(Supplied records Opens)

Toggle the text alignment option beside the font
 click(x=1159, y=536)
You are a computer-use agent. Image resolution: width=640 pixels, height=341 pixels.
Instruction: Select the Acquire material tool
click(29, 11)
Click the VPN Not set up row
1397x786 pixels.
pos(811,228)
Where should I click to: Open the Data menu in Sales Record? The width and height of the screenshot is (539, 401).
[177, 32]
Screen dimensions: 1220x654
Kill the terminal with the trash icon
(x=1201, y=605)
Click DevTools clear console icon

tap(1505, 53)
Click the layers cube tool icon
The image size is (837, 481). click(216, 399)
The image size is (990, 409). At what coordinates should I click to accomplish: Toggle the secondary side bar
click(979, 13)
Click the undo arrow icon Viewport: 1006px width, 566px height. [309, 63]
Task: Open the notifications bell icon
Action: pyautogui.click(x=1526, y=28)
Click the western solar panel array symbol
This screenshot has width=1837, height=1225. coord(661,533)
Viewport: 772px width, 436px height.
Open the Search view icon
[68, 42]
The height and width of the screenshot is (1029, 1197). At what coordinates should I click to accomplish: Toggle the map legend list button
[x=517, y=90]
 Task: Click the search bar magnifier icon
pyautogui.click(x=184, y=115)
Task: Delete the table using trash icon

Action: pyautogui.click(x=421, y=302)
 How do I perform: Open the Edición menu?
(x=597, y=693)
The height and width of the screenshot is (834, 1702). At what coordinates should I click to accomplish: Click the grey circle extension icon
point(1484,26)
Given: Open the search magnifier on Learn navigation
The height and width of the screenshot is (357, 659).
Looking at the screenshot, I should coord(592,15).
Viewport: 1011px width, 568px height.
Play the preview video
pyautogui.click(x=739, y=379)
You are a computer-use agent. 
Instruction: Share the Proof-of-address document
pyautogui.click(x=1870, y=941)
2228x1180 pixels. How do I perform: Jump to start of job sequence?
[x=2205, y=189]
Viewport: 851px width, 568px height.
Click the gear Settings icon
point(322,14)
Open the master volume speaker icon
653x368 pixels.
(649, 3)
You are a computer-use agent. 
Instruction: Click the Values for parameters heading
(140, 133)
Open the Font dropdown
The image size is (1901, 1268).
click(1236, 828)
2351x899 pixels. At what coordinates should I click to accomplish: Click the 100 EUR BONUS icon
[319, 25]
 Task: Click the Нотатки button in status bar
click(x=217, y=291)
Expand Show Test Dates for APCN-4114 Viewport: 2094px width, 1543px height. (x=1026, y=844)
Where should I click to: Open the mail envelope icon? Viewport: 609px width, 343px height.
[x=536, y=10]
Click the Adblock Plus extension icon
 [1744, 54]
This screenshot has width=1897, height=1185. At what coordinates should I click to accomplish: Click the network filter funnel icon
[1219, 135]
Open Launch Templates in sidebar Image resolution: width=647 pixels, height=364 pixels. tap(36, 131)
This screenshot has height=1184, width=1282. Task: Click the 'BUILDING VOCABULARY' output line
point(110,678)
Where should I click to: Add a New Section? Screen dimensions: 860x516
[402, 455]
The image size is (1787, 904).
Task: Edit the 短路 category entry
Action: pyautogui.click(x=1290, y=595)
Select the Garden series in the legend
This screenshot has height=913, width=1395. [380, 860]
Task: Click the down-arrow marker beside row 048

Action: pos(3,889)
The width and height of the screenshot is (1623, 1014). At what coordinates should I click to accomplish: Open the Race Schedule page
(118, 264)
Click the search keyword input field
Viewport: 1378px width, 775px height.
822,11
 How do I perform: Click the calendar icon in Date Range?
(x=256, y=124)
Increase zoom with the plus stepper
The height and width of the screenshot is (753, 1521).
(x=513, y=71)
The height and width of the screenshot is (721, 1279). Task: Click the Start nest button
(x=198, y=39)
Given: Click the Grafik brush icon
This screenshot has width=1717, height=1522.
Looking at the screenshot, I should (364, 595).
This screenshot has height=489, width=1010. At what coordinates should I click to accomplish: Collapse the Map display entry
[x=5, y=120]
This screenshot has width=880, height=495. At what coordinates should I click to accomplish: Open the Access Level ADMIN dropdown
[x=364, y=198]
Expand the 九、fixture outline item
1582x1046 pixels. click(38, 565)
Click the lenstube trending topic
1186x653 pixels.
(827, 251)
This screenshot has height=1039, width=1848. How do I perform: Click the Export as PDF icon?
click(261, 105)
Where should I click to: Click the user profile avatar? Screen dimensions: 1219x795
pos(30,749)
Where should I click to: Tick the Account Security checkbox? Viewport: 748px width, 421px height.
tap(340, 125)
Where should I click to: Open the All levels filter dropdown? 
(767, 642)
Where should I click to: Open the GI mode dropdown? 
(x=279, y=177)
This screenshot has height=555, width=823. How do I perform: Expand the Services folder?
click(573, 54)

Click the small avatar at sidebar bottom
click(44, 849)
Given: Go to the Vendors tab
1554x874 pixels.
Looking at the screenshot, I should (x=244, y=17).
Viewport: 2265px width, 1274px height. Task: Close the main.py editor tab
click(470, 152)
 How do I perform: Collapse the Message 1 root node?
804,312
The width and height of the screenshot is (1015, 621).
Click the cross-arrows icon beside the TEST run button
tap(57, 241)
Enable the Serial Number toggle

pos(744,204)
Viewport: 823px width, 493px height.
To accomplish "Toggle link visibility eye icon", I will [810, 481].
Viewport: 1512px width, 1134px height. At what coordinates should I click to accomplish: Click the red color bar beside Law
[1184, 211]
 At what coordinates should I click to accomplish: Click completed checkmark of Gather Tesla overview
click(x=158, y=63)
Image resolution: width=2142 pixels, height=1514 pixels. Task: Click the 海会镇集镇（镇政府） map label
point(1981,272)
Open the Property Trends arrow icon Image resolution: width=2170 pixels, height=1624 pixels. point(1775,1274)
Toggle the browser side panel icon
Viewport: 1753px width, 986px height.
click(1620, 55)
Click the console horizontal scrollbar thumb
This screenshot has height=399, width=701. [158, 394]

(Supplied records Closes)

> **Prompt**:
Please state how many lines in the entries above include the word "Given", giving only the number.

> **Finished exercise**:
3